Page MenuHomeSoftware Heritage

Implement SWHID validation in frontend
Closed, MigratedEdits Locked

Description

Sending malformed SWHID to the resolver implemented in the webapp will end up with parsing errors.

We should validate SWHID format in any form of the webapp taking such input (currently search forms)
and report errors in the Web UI if format errors get detected.

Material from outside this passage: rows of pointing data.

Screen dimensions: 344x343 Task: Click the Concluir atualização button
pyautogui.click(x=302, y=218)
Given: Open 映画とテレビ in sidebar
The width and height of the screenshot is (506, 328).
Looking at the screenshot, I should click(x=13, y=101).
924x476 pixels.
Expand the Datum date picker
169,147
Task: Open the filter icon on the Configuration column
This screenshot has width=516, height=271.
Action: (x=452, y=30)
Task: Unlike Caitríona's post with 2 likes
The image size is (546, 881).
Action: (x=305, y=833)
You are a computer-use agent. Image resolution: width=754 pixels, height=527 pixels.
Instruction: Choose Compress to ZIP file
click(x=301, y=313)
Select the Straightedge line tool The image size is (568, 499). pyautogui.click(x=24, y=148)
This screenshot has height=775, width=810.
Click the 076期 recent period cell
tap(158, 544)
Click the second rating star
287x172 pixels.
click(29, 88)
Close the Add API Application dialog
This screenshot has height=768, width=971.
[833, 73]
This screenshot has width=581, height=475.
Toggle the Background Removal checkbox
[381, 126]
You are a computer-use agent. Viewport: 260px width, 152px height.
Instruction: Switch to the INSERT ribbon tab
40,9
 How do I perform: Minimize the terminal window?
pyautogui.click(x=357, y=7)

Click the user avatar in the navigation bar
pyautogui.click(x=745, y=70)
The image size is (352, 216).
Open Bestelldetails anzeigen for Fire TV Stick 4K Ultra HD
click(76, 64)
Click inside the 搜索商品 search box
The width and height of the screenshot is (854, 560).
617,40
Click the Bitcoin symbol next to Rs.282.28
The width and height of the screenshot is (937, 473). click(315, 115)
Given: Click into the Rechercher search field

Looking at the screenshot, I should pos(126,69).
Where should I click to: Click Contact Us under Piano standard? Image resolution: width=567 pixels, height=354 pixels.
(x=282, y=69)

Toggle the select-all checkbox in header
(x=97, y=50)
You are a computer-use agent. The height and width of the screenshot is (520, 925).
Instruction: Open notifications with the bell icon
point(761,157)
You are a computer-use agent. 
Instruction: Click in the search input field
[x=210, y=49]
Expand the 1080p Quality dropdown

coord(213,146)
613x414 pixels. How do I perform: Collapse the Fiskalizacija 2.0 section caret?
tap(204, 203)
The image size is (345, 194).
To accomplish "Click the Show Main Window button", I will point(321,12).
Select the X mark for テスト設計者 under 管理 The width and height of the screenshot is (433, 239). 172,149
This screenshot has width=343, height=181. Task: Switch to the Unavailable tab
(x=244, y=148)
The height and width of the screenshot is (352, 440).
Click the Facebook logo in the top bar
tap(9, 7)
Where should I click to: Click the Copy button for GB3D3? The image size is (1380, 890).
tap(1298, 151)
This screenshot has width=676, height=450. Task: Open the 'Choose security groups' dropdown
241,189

To do so, we must implement SWHID validation in Javascript in a similar manner as in the Python code
available in the identifiers module from swh-model.

This code could later be packaged in a small npm module to offer its use in external projects.

Event Timeline

anlambert triaged this task as Normal priority.Apr 13 2021, 11:12 AM
anlambert created this task.

I wonder if this is not overkill: SWHID may evolve in the future, and maintaining two implementations (one of them in JS!) may be source of headaches down the line.
A simple "sanitization" phase in the frontend catching the most common issues (trailing slashes, leading or trailing tabs or spaces, etc.) would probably be enough for our purpose.

I wonder if this is not overkill: SWHID may evolve in the future, and maintaining two implementations (one of them in JS!) may be source of headaches down the line.
A simple "sanitization" phase in the frontend catching the most common issues (trailing slashes, leading or trailing tabs or spaces, etc.) would probably be enough for our purpose.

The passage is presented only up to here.